Proceeding onto ‘Takao’ – my personal pick for the album’s stand-out track – we are treated to some tasty fret-board wankery punctuated with some meaty pinch harmonics. This is really where Chthonic’s obsessively precise production will divide opinion. Make no mistake, the production on this record is absolutely top notch – the question is, do you the listener really want that from a black metal record? Personally, I can’t stand how clean and sterile it all sounds, but to a more mainstream-oriented listener I’m sure there’s probably plenty to love here. ‘Oceanquake’ passes by in 3:45 of much more of the same – note no significant variations in terms of tempo so far, hampering the light and shade relationships established at the beginning of Takasago Army.

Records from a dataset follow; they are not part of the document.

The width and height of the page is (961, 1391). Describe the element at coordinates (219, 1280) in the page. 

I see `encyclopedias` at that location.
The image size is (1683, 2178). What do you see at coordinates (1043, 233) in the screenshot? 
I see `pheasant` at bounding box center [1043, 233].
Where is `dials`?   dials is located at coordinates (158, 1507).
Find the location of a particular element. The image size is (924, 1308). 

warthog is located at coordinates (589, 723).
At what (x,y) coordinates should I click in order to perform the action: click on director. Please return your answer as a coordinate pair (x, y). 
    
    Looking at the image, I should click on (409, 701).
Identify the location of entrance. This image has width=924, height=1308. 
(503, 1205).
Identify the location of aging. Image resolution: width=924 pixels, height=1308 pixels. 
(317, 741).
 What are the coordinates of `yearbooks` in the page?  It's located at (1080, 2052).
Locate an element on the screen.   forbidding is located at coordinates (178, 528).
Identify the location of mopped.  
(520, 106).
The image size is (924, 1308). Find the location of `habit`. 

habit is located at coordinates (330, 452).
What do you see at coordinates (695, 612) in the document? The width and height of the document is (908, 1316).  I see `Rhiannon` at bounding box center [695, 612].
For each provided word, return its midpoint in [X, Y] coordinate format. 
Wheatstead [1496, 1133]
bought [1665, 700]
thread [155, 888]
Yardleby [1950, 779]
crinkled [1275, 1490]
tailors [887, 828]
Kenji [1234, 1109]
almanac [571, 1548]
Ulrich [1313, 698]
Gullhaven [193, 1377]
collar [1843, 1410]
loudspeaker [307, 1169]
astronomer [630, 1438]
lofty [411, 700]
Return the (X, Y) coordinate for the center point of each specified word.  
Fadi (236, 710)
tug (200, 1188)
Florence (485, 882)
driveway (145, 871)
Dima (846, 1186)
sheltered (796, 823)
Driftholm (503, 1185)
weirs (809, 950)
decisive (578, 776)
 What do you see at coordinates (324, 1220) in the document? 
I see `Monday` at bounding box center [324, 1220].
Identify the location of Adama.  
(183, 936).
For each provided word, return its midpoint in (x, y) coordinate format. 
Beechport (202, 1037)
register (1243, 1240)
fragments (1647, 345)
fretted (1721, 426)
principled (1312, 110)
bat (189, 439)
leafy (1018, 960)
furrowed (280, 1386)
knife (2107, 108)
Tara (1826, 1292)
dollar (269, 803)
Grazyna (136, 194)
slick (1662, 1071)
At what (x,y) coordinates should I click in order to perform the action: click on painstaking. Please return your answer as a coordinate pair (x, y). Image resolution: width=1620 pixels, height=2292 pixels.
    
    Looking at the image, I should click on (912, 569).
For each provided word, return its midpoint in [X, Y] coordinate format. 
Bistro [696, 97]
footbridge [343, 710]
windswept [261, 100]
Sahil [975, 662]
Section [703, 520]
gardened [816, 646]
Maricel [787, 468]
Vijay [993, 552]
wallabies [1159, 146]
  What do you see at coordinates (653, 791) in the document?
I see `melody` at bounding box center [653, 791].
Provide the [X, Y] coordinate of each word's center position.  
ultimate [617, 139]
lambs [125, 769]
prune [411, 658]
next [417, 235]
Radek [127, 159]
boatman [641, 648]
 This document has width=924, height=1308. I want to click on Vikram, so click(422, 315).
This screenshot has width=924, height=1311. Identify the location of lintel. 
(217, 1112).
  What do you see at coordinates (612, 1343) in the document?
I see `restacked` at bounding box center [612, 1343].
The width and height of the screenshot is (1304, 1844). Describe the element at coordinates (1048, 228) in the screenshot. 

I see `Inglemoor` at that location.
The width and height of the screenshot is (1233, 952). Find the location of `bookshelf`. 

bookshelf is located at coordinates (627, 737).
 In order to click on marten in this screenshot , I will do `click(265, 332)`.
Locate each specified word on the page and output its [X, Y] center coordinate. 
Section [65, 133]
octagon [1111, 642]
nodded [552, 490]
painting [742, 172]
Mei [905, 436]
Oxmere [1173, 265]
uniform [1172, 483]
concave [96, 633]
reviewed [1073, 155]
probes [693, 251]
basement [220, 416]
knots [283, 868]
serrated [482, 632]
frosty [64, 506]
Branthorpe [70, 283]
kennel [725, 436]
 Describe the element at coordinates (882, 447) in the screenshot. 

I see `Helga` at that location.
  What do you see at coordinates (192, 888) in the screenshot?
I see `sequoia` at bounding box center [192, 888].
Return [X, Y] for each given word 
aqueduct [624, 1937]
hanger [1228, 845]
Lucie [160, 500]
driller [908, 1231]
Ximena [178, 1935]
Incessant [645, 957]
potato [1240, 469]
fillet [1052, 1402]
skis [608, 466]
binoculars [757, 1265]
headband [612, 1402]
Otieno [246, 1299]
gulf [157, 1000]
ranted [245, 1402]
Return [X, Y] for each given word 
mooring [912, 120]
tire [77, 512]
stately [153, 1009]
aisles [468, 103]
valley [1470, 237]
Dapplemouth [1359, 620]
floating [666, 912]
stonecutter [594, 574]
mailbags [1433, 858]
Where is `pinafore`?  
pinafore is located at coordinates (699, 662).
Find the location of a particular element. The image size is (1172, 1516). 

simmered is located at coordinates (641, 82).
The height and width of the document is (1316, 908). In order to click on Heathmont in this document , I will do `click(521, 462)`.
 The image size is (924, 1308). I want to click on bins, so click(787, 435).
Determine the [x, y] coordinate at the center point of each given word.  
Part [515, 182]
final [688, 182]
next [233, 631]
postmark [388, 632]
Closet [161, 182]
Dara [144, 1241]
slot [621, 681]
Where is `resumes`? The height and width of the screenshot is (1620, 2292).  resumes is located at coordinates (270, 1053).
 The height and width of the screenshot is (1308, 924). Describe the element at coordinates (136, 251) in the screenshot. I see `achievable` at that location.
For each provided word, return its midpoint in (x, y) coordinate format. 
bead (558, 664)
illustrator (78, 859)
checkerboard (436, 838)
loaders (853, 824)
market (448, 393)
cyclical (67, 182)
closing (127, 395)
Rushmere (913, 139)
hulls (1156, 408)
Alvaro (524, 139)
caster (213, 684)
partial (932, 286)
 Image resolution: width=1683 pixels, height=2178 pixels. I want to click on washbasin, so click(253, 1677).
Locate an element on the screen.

‘Southern Cross’ alleviates this tedium somewhat as a much punchier, politically-driven protest anthem, augmented with keyboard work allowing you to almost start to feel the anger of an oppressed nation. Next up, ‘Kaoru’, one of the longer tracks on the record at 5:38 begins to supply some of the savagery displayed on Chthonic’s previous releases as we finally get up to blastbeat speed, once again with Freddy’s vocals sounding vicious in places. However, it’s not long before the mediocrity sets in again with the more credible sections being offset against metalcore-ish dreck that sound beyond tired, and some vocals that recall Dani Filth in a heated debate with a Yorkshire terrier.
‘Broken Jade’ passes by in much the same spirit, leading into the mellow interlude of ‘Roots Regeneration’, which harks back to the Erhu-led album intro. Kudos to Chthonic for attempting to reintroduce some feeling of light and shade back into proceedings, but for one thing it just seems like too little too late two tracks away from the end of the album, and then there’s the inescapable fact that this really serves no purpose in terms of atmosphere. It remains my belief that Western audiences won’t see the incorporation of classical Chinese influences as something which contributes to creating a dark, ominous, majestic or haunting ambience, something arguably vital to the genre. That said, there is a hint of majesty in closer ‘Quell the Souls in sing Ling Temple’s intro, but then into yet more of the same.
To summarise, therefore, if you’re more into Borgir than Burzum you could well find something you like here. If, however you’re more of a die hard black-metaller, you’d probably do well to give this one a miss. Chthonic, then could well serve as a gateway band for those making tentative forays into more extreme metal genres, but if you want an oriental band with more credible black metal tendencies and a penchant for experimentation my money would be on the likes of Sigh rather than Chthonic.